> AIM:
Report each line of the data containing the string "height", copying every such line in full. Case counts.

## BEGIN

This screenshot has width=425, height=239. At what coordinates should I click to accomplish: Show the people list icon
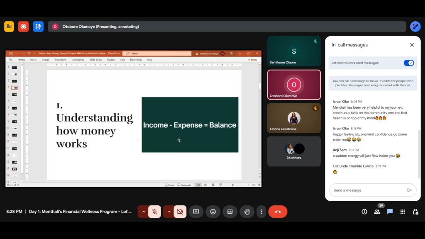[377, 212]
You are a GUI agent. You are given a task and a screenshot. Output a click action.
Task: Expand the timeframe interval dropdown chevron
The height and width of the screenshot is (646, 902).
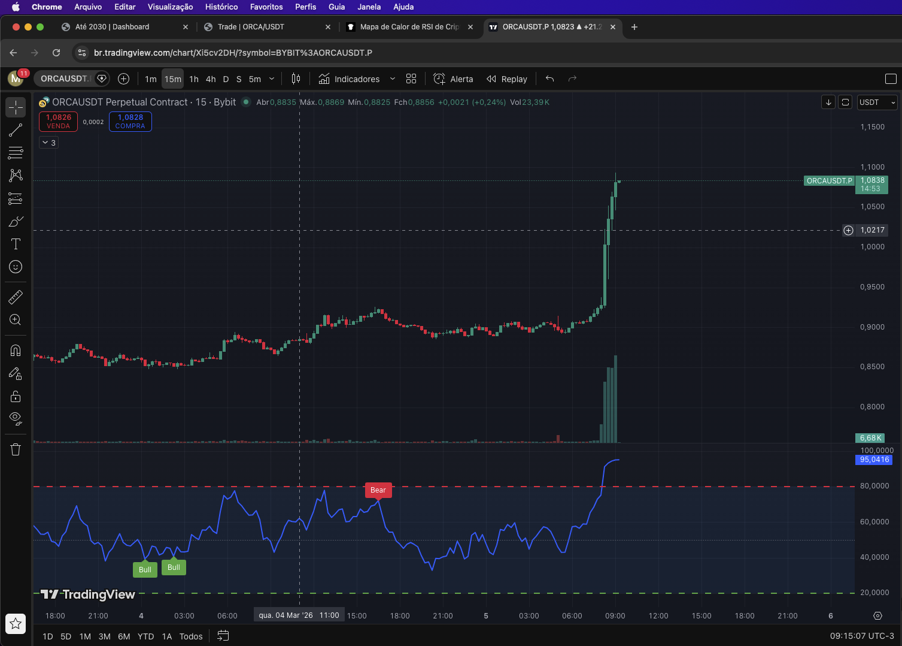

## END

> TASK ANSWER:
This screenshot has width=425, height=239. At what coordinates should I click to accomplish: Show the people list icon
The height and width of the screenshot is (646, 902).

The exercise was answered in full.